"Well, I wonder," said Barthrop, "whether we are as base as you seem to think!"
"I will tell you when I will change my mind," said Father Payne; "all the talk of noble aims and strong purposes will not deceive me. What would convert me would be if I saw generous giving a custom so common that it hardly excited remark. You see a few generous wills—but even then a will which leaves money to public purposes is generally commented upon; and it almost always means, too, if you look into it, that a man has had no near relations, and that he has stuck to his money and the power it gives him during his life. If I could see a few cases of men impoverishing themselves and their families in their lifetime for public objects; if I saw evidence of men who have heaped up wealth content to let their children start again in the race, and determined to support the State rather than the family; if I could hear of a rich man's children beseeching their father to endow the State rather than themselves, and being ready to work for a livelihood rather than to receive an inherited fortune; if I could hear of a few rich men living simply and handing out their money for general purposes,—then I would believe! But none of these things is anything but a rare exception; a man who gives away his fortune, as Ruskin did, in great handfuls, is generally thought to be slightly crazy; and, speaking frankly, the worth of a man seems to depend not upon what he has given to the world, but upon what he has gained from the world. You may say it is a rough test;—so it is! But when we begin to feel that a man is foolish in hoarding and wise in lavishing, instead of being foolish in lavishing and wise in hoarding, then, and not till then, shall I believe that we are a truly great nation. At present the man whom we honour most is the man who has been generous to public necessities, and has yet retained a large fortune for himself. That is the combination which we are not ashamed to admire."
XXXVIII
OF LONELINESS
We were walking together, Father Payne and I. It was in the early summer—a still, hot day. The place, as I remember it, was very beautiful. We crossed the stream by a little foot-bridge, and took a bypath across the meadows; up the slope you came to a beautiful bit of old forest country, the trees of all ages, some of them very ancient; there were open glades running into the heart of the woodland, with thorn thickets and stretches of bracken. Hidden away in the depth of the woods, and approached only by green rides, were the ruins of what must have been a big old Jacobean mansion; but nothing remained of it except some grassy terraces, a bit of a fine façade of stone with empty windows, half-hidden in ivy, and some tall stone chimney-stacks. The forest lay silent and still; and, along one of the branching rides, you could discern far away a glimpse of blue hills. The scene was so entirely beautiful that we had gradually ceased to talk, and had given ourselves up to the sweet and quiet influence of the place.
We stood for awhile upon one of the terraces, looking at the old house, and Father Payne said, "I'm not sure that I approve of the taste for ruins; there is something to be said for a deserted castle, because it is a reminder that we do not need to safeguard ourselves so much against each others' ill-will; but a roofless church or a crumbling house—there's something sad about them. It seems to me a little like leaving a man unburied in order that we may come and sentimentalise over his bones.

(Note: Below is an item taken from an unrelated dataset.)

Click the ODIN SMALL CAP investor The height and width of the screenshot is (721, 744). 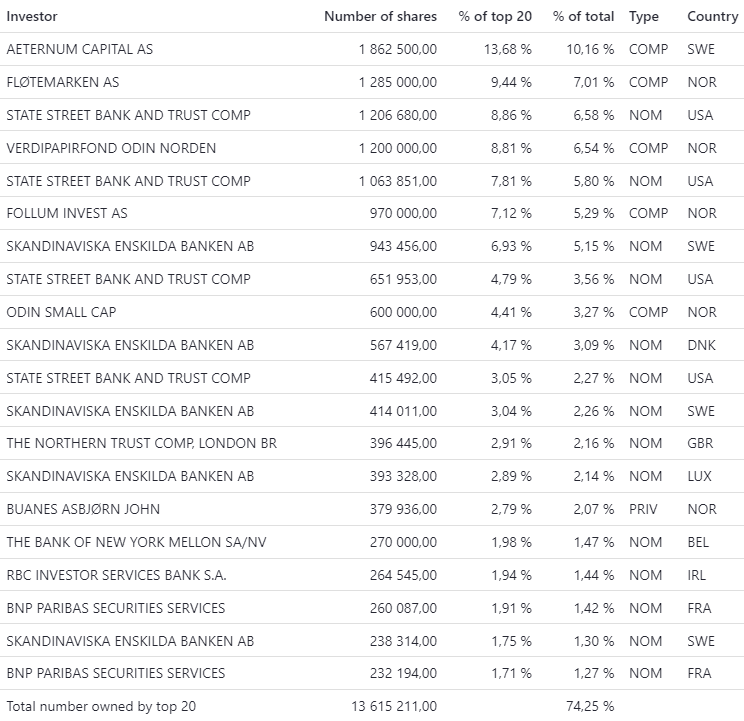pyautogui.click(x=61, y=312)
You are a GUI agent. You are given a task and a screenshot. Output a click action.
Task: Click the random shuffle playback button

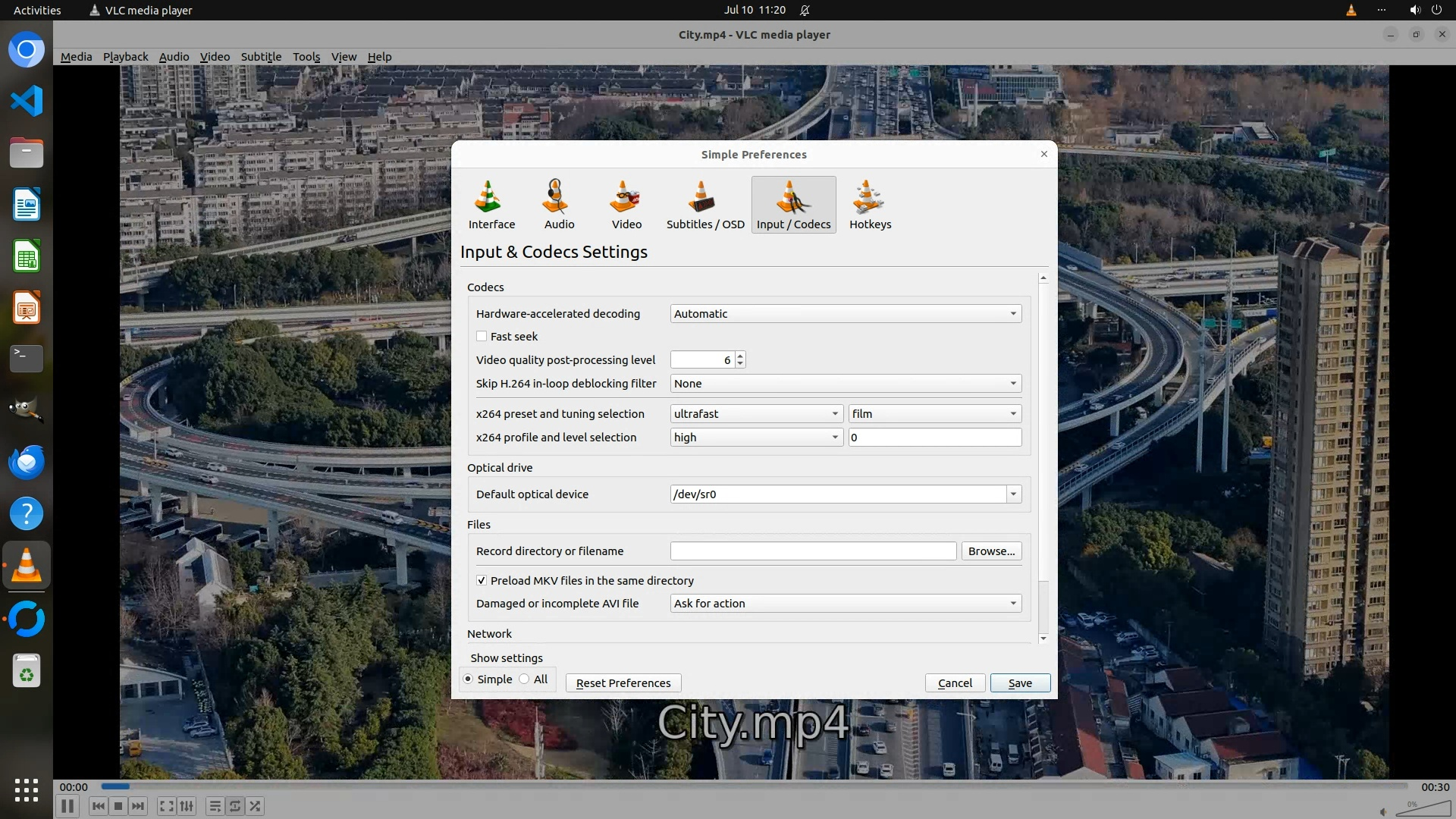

It means, this house, the decay of an old centre of life—there's nothing evil or cruel about it, as there is about a castle; and I am not sure that it ought not to be either repaired or removed—
"'And doorways where a bridegroom trode
Stand open to the peering air.'"
"I don't know," I said; "I'm sure that this is somehow beautiful. Can't one feel that nature is half-tender, half-indifferent to our broken designs?"
"Perhaps," said Father Payne, "but I don't like being reminded of death and waste—I don't want to think that they can end by being charming—the vanity of human wishes is more sad than picturesque. I think Dr. Johnson was right when he said, 'After all, it is a sad thing that a man should lie down and die.'"
A little while afterwards he said, "How strange it is that the loneliness of this place should be so delightful! I like my fellow-beings on the whole—I don't want to avoid them or to abolish them—but yet it is one of the greatest luxuries in the world to find a place where one is pretty sure of not meeting one of them."